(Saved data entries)
◇ ◇ ◇ ◇

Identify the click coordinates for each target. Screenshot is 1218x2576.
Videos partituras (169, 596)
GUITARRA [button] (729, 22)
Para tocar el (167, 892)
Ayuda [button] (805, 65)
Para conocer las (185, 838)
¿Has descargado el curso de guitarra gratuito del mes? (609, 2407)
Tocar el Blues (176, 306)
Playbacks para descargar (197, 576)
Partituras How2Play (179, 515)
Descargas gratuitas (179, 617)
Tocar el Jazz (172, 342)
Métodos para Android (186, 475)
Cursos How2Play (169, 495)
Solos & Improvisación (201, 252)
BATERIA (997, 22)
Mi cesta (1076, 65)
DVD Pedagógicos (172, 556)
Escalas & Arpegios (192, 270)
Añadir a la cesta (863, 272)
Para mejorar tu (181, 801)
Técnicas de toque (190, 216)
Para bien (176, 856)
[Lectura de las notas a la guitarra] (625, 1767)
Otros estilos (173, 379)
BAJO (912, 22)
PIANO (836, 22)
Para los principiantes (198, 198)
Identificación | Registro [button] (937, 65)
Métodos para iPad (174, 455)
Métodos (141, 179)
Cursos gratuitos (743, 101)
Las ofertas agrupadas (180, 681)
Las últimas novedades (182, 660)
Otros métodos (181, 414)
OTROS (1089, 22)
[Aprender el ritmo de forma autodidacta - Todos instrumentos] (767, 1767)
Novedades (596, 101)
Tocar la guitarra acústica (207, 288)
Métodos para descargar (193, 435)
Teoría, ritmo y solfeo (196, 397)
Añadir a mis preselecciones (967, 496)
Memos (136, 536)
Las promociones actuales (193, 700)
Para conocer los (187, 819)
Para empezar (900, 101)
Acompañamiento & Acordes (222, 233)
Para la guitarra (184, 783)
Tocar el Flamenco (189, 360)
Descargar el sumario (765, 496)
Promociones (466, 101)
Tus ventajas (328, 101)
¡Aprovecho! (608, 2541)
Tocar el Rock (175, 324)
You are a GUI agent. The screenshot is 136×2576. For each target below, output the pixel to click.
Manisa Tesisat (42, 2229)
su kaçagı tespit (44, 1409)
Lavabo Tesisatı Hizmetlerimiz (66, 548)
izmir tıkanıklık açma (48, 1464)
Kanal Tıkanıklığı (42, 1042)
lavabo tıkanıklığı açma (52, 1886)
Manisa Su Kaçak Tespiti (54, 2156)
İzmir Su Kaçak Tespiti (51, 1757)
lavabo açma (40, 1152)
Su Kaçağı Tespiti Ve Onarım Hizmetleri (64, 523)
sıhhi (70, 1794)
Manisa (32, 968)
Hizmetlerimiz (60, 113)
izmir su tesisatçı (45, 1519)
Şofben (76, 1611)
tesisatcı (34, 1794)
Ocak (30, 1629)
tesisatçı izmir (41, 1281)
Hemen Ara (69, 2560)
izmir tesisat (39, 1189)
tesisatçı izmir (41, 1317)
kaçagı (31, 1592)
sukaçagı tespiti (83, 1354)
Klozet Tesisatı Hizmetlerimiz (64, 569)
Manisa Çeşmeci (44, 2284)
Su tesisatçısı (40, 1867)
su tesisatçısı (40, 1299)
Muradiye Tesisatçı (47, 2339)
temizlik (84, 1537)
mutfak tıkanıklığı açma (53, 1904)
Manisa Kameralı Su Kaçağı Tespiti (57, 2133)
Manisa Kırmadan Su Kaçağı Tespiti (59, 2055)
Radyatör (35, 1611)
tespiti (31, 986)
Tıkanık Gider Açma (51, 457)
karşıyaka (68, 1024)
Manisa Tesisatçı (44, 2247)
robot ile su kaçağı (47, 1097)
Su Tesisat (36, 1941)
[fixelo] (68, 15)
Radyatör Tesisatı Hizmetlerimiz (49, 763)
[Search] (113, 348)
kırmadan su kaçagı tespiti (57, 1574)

◇ ◇ ◇ ◇

▸ **What to produce**
Copy nothing beyond the line containing "Playbacks para descargar (197, 576)". Transcribe exactly from the first line of the entries down to that line, inclusive.

▸ **Finished exercise**
Identify the click coordinates for each target. Screenshot is 1218x2576.
Videos partituras (169, 596)
GUITARRA [button] (729, 22)
Para tocar el (167, 892)
Ayuda [button] (805, 65)
Para conocer las (185, 838)
¿Has descargado el curso de guitarra gratuito del mes? (609, 2407)
Tocar el Blues (176, 306)
Playbacks para descargar (197, 576)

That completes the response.